Znacie zespół? Lubicie?
|
|
Powrót do góry |
|
|
|
|
Oenologist
Dołączył: 18 Cze 2008
Posty: 5162
Przeczytał: 25 tematów
Ostrzeżeń: 0/3
|
Wysłany: Pon 20:49, 23 Cze 2008 Temat postu: Re: Dire Straits |
|
|
Jeden z moich ulubionych zespołów niemetalowych. Mam wszystkie płytki, z koncertówkami włącznie, brakuje mi jeszcze "Live At The BBC".
Poza tym mam jeszcze jakiegoś boota i singla
Niesamowity nastrój, przepiękne kompozycje, jedyne w swoim rodzaju gitary.
Jeśli chodzi o albumy, to przede wszystkim wskażę Making Movies. Potem chyba Brothers In Arms, aczkolwiek wolę ten bardziej stonowany, klubowy DS niż wielki, stadionowy z dwoma klawiszowcami
|
|
Powrót do góry |
|
|
K0stek
Dołączył: 20 Cze 2008
Posty: 2759
Przeczytał: 0 tematów
Ostrzeżeń: 0/3 Skąd: Toruń
|
Wysłany: Pon 21:50, 23 Cze 2008 Temat postu: |
|
|
Genialny band- Knopfler to mistrz.
|
|
Powrót do góry |
|
|
Marcin
Dołączył: 20 Cze 2008
Posty: 219
Przeczytał: 0 tematów
Ostrzeżeń: 0/3
|
Wysłany: Pon 22:05, 23 Cze 2008 Temat postu: |
|
|
Kocham bezgranicznie! Zespół, którego muzyka towarzyszy mi od lat. Najbardziej lubię Communique, koncert Achlemy i Love Over Gold.

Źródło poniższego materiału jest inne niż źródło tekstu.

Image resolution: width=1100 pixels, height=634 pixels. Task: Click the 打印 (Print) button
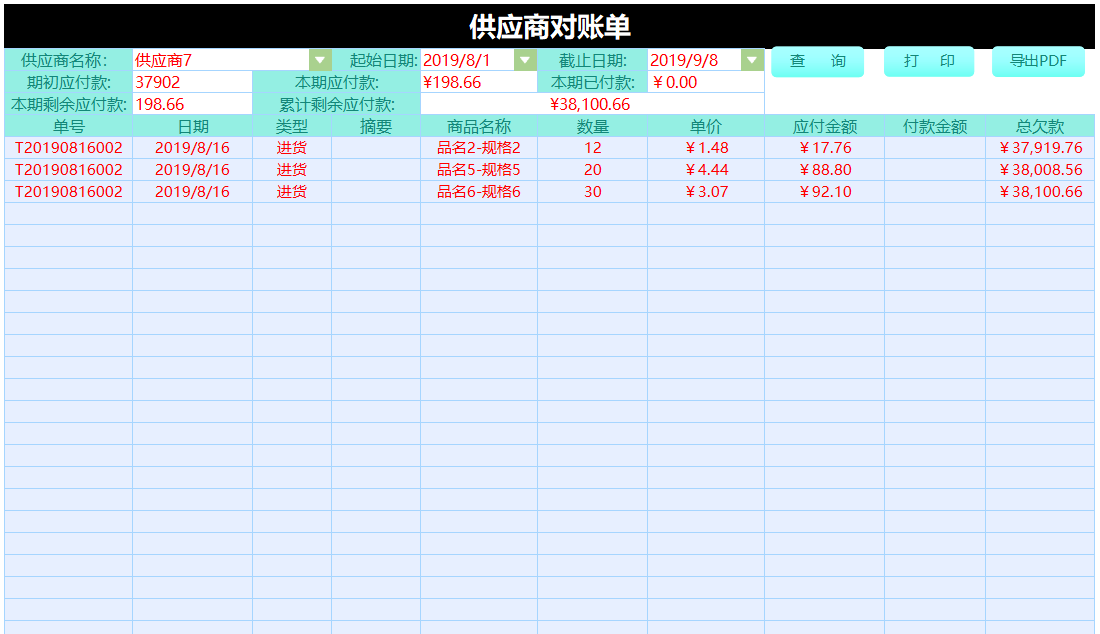tap(928, 61)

Knopfler solo dalej jest wspaniały, Shangri-La, Golden Heart czy Sailing To Philadelphia dobitnie o tym świadczą.
|
|
Powrót do góry |
|
|
benek
Dołączył: 18 Cze 2008
Posty: 3983
Przeczytał: 34 tematy
Ostrzeżeń: 0/3
|
Wysłany: Pon 22:09, 23 Cze 2008 Temat postu: |
|
|
wielbię ten band ogromnie. co prawda love over gold (mam winyla jeszcze) nie bardzo mi wchodzi ale resztę łykam bez popity.
|
|
Powrót do góry |
|
|
Oenologist
Dołączył: 18 Cze 2008
Posty: 5162
Przeczytał: 25 tematów
Ostrzeżeń: 0/3
|
Wysłany: Pon 22:10, 23 Cze 2008 Temat postu: |
|
|
benek napisał: |
wielbię ten band ogromnie. co prawda love over gold (mam winyla jeszcze) nie bardzo mi wchodzi ale resztę łykam bez popity. |
Love Over Gold ma w sobie coś ze stylu kompozytorskiego Jima Steinmana. Zresztą, jest pewien szczegół w historii Dire Straits, który łączy zespół z Jimem.
|
|
Powrót do góry |
|
|
Corpseone
Dołączył: 19 Cze 2008
Posty: 422
Przeczytał: 0 tematów
Ostrzeżeń: 0/3 Skąd: Zawiercie
|
Wysłany: Pon 23:21, 23 Cze 2008 Temat postu: |
|
|
Widzę, że nie doceniacie debiutu. Jak dla mnie jest zajebisty. Dawn To The Waterline, Six Blade Knife, Lions czy przegenialny Sultans Of Swing rządzą. Bardzo lubię również Making Movies (Tunnel Of Love i pozamiatane), Brothers In Arms (ach te hiciory) i Lead Over Gold. Innych płyt za bardzo nie znam. Mam winyla On Every Street kupionego przez moich rodziców jak byłem szczylem. Trzeba będzie wyjąć z szafy gramofon, odkurzyć i posłuchać. Kapela świetna. Do solowej twórczości Marka chyba jeszcze nie "dojrzałem"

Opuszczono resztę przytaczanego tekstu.